Tori, her school’s top runner,
finished thirteenth out of about 80.
Near the end, when a girl passed her, she broke into a sprint and beat
her to the finish line. After we
checked into Hampton Inn, I swam laps and used the whirlpool before eight of us,
including Anthony (fresh from soccer practice) went to Chili’s.
At the ArtPrize Festival in Grand
Rapids were 1,517 entries vying for prize money totaling $360,000. Many were outside, and the largest
concentration was in or near The B.O.B. (Big Old Building). Quite a few artists were on hand to
explain their work and make a pitch for people’s vote.

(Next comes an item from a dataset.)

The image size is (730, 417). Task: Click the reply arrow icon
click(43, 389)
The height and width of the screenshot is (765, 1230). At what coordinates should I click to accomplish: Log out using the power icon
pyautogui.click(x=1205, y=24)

Weston Rayfield titled
his shadow-box “100 Years” and had vintage newspaper front page stories about Charles
Lindbergh’s trans-Atlantic flight and the killing of bank robber John
Dillinger’s in Chicago and illustrations dating from the end of the Civil War
to the arrival of the Beatles and including mention of. The piece “Earth Undone” showed a world
map with depictions of ecological disasters such as Chernobyl and destruction
of Brazilian rain forests. A
three-dimensional art object consisted of Scrabble tiles spelling out arts and
entertainment icons such as Upton Sinclair to Joe Cocker. My favorite, “Friends,”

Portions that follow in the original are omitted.